Sleep apnea sufferers may have some more motivation to wear their breathing machines at night it could improve their golf game.
Golfers with obstructive sleep apnea (OSA) who received nasal positive airway pressure (NPAP) for their disorder lowered their golf handicaps by as much as three strokes.
“More so than many sports, golf has a strong intellectual component, with on-course strategizing, focus, and endurance being integral components to achieving good play,” Marc L. Benton, M.D., of Atlantic Sleep and Pulmonary Associates in Madison, N.J., was quoted as saying. “OSA can lead to daytime sleepiness, fatigue, and cognitive impairment — all side effects which can negatively impact a person’s ability to golf to the best of one’s ability.”
Dr. Benton and colleague Neil S. Friedman, R.N., from Morristown Memorial Hospital, evaluated the impact of NPAP on the golf handicap index (HI) of 12 golfers with diagnosed moderate to severe OSA. HI was recorded upon study entry, as was the Epworth sleepiness scale (ESS). After 20 rounds of golf while receiving NPAP treatment over a period of 3 to 5 months, the treatment group demonstrated a significant drop in average HI. Patients in the study group also improved their ESS scores. A control group of 12 subjects demonstrated no change in HI, ESS score, or SQ score during this study.
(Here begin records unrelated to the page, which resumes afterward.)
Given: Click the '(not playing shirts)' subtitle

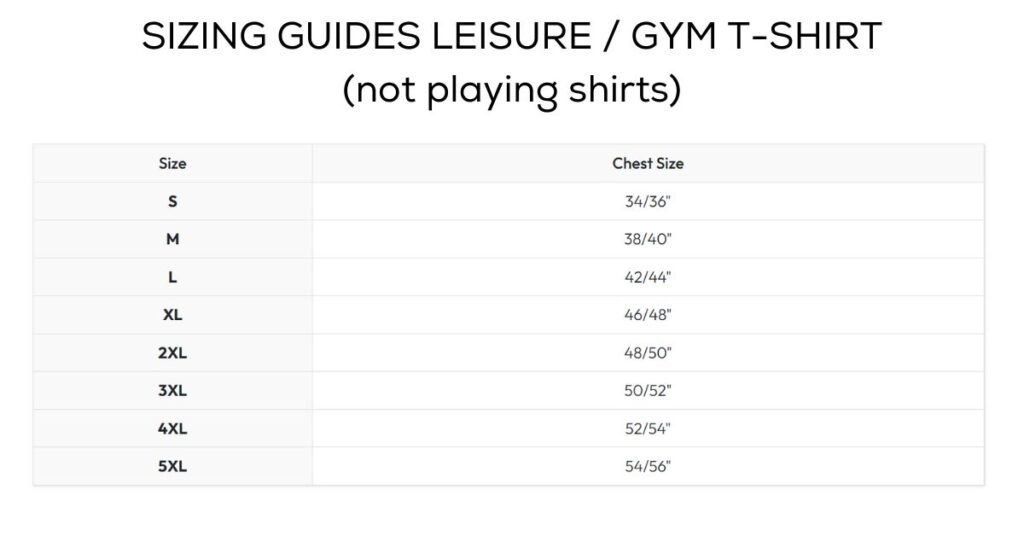Looking at the screenshot, I should point(512,90).
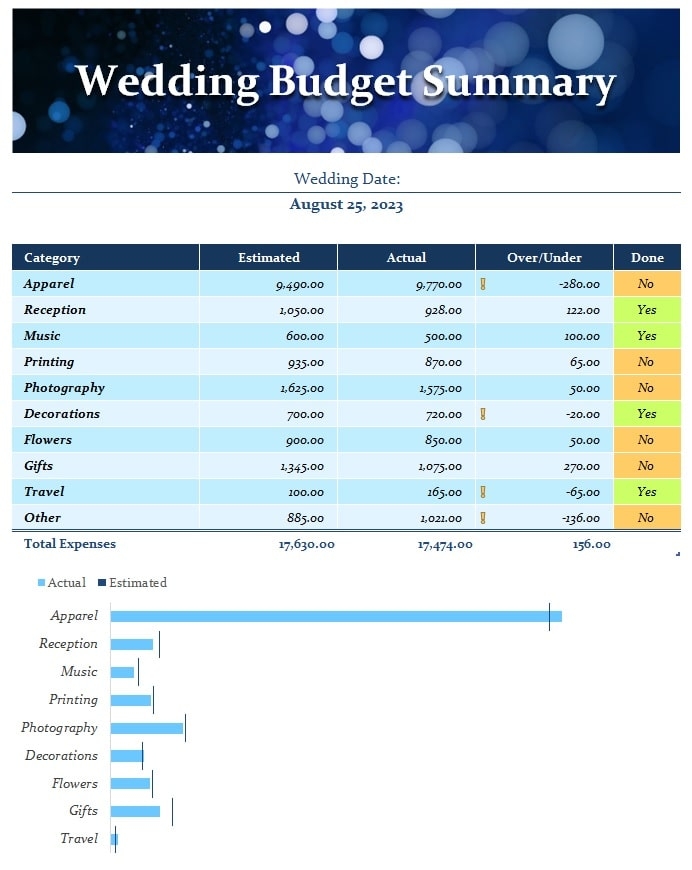Select the Gifts bar in the chart
Image resolution: width=692 pixels, height=870 pixels.
[x=135, y=811]
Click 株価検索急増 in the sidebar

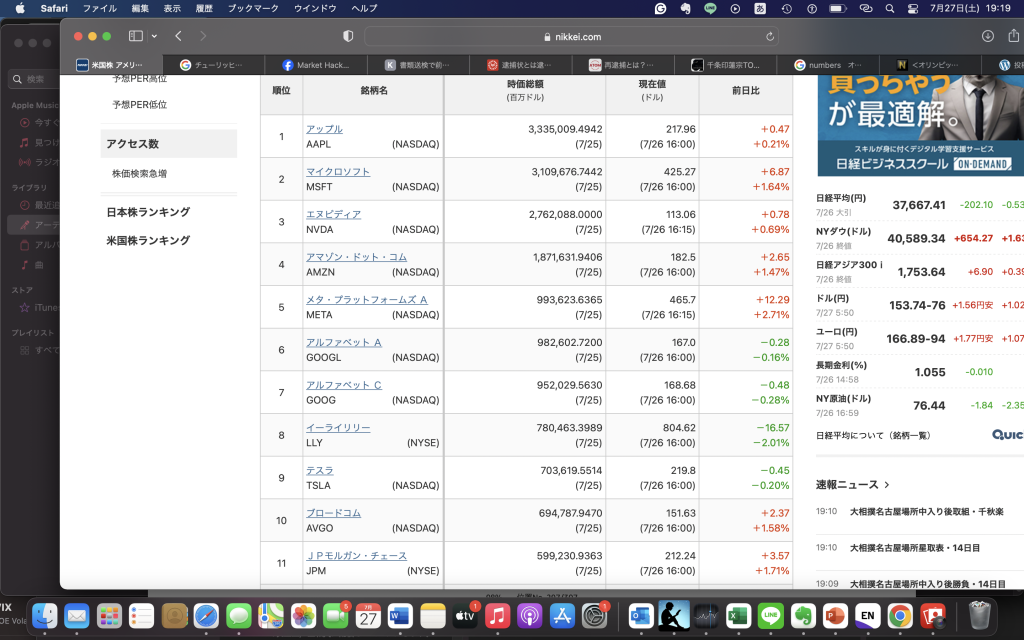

“As any golfer knows, when your ability to think clearly or make good decisions is compromised, the likelihood of playing your best is greatly diminished,” Dr. Benton said. “Through treatment with NPAP, we can improve many cognitive metrics, such as attention span, memory, decision-making abilities, and frustration management, which may, in turn, positively affect a person’s golf game.”
Dr. Benton estimates there are 1 to 3 million regular golfers who play 10 or more rounds per year, and who have OSA. Most are undiagnosed or untreated. Proper treatment is only effective if it is used regularly. In men, studies have reported compliance rates as low as 40 percent. Patients cite many reasons for noncompliance with NPAP, including discomfort, inconvenience, cost, noise, or embarrassment. In the current study, nearly all patients in the treatment group had a compliance rate of above 90 percent.
“Providers typically attempt to maximize compliance with NPAP by promoting its medical benefits or warning patients of the risks involved in not being treated, but this approach does not always work,” Dr. Benton said. “In the case of this study, the possibility of improving one’s ability to play golf appears to have been a significant motivation to improve treatment compliance.”